-- TASK DIRECTIONS --
Copy out the lines below from the one containing "Task: Click the" through the last line, with both ends included. Leave the pictures out of your copy.
########
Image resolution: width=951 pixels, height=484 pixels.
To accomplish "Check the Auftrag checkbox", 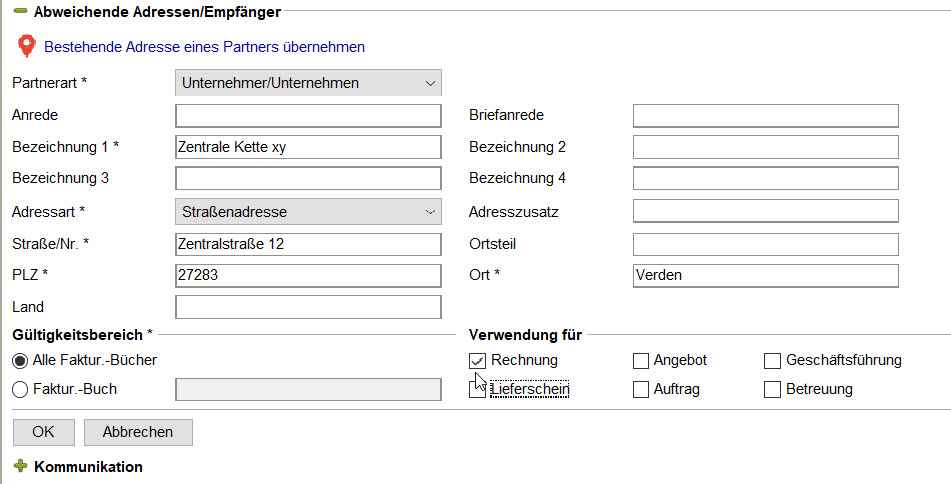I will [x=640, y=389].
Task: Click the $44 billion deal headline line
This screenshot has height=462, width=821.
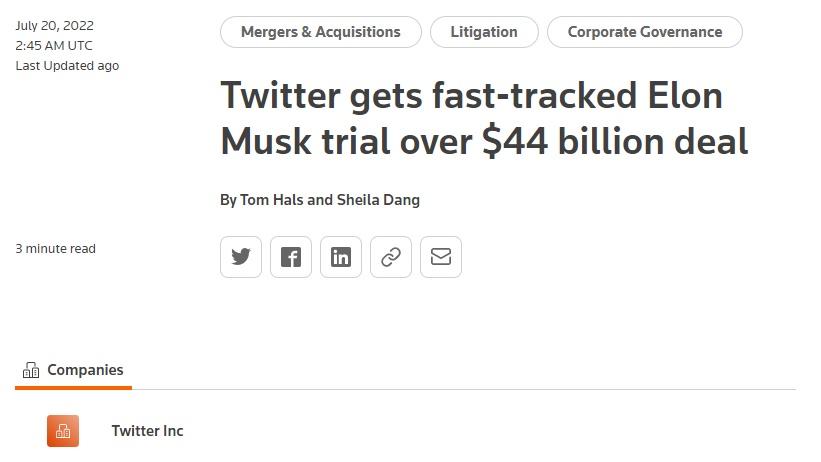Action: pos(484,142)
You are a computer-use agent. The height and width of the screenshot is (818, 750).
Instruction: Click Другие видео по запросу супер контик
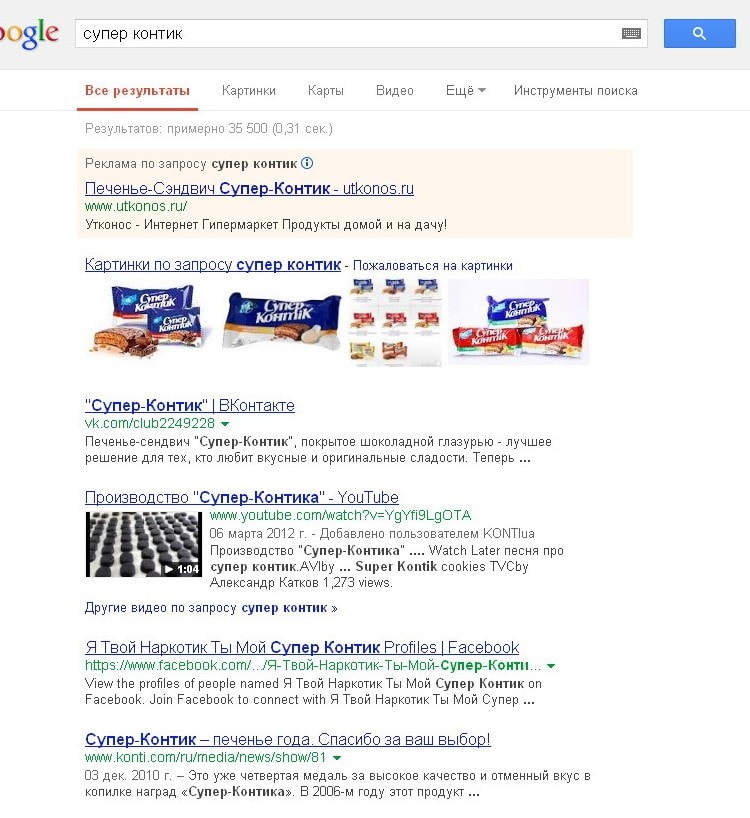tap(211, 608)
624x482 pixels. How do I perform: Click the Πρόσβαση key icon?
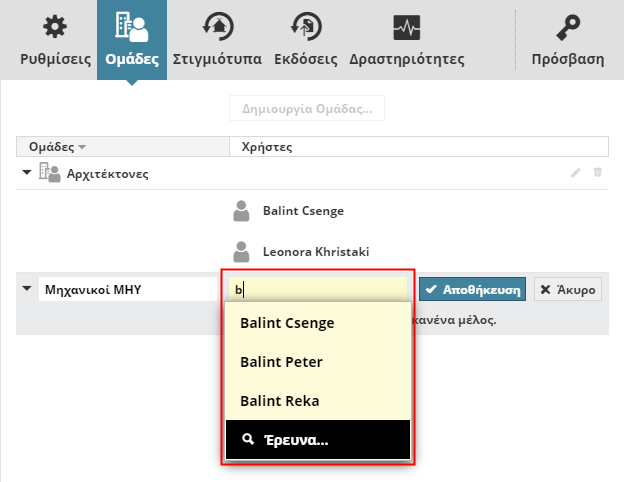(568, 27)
########
-- SOLVED EXERCISE --
Task: Click the $44 billion deal headline line
This screenshot has height=462, width=821.
Action: pos(484,142)
You are a computer-use agent. The height and width of the screenshot is (818, 750).
Instruction: Click Другие видео по запросу супер контик
tap(211, 608)
624x482 pixels. How do I perform: Click the Πρόσβαση key icon?
(568, 27)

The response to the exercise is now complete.